After reading about a 106-year-old man who claimed his long life was due to his habit of counting to 100 while standing under a cold shower, I decided last summer to give it a shot.
It certainly made stepping out into the hot, wet summer air a bit more bearable in the mornings. It's also a great way to cool down enough to stop sweating following a summer workout.
But I have to admit, as winter set in and temperatures dropped, I chickened out at first and dropped the cold showers.
After a month of winter, however, I began to feel ashamed of myself. After all, how bad could it possibly be? Fresh water can't get any colder than 32 degrees Fahrenheit or it becomes ice. Winter air - especially with a wind - gets MUCH colder than that, I reasoned.
Frostbite won't set in at that temperature after only a minute or so. Besides, "What doesn't kill us makes us stronger," as Friedrich Nietzsche put it.
So I resumed my cold shower routine while the temperatures were still low. It's kind of like jumping in a cold pool, only instead of jumping, you just reach down, turn the knob to "freezing" and brace yourself for the shock.
The next step is to take back control of your breathing - slow, deep inhalations through the nose and slow exhalations through the mouth instead of the quick gasps and pants your body tries to take.
I do my best to keep my count slow and steady. As the initial sensation of cold goes away after 10-15 seconds under the stream, I turn every 20 counts, letting my entire body share in the fun.
According to the Wikipedia, hydrotherapy, formerly called hydropathy, is probably the oldest form of medical treatment.

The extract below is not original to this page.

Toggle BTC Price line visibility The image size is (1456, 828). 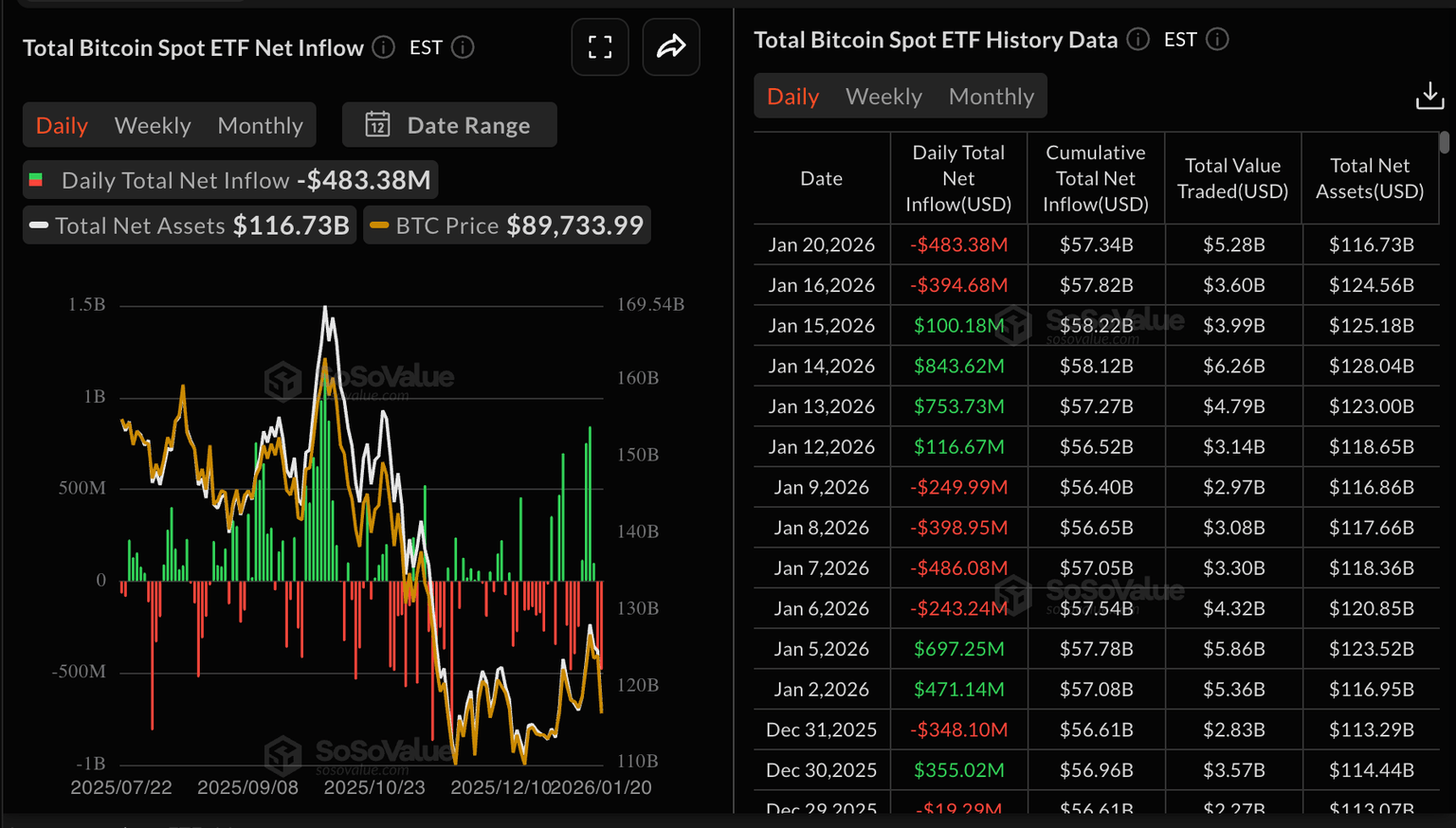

Proponents of cold water dousing claim it makes them feel healthier, breathe better and have more tolerance to the cold; that it is a way of rejuvenating the body, mind and spirit.
The Earth Clinic Web site claims "cold showers are also excellent for clearing electrical static from your energy field that can accumulate from cell phones, airport and courthouse x-ray machines and powerful electrical lights in museums and electronic stores."
It also claims cold showers bring blood to the capillaries, therefore increasing circulation throughout the body; clean the circulatory system; reduce blood pressure on internal organs; provide flushing for the organs and a new supply of blood; strengthen the parasympathetic and sympathetic nervous systems; contract muscles to eliminate toxins and poisonous wastes; and strengthen the mucous membranes, which help resist hay fever, allergies, colds, coughs.
An extensive "reader feedback" section is full of testimonials about the benefits of cold showers.
A Russian named Porphiri Ivanov also endorsed cold water therapy as part of his "natural tempering" program.
"I think it triggers the reflex which brings us to life at birth. As we're born, the temperature drops by 20 or 30 degrees, and this triggers our first intake of breath," wrote Jonathan Christie, Ph.D., on his primal therapy Web site. "As you turn the temperature down in the shower, there comes a point for many people when the eyes open wide and there's an involuntary intake of breath, usually accompanied by a renewed sense of focus on matters at hand and a lift in the spirits."
Gurumustuk Singh of Espanola, N.M., suggests on his Web site, www.mrsikhnet.com, that "You will probably become very holy the moment the cold water hits your body, because it is likely you will shout, 'Oh my God!'"
All I know is I better live to be 106.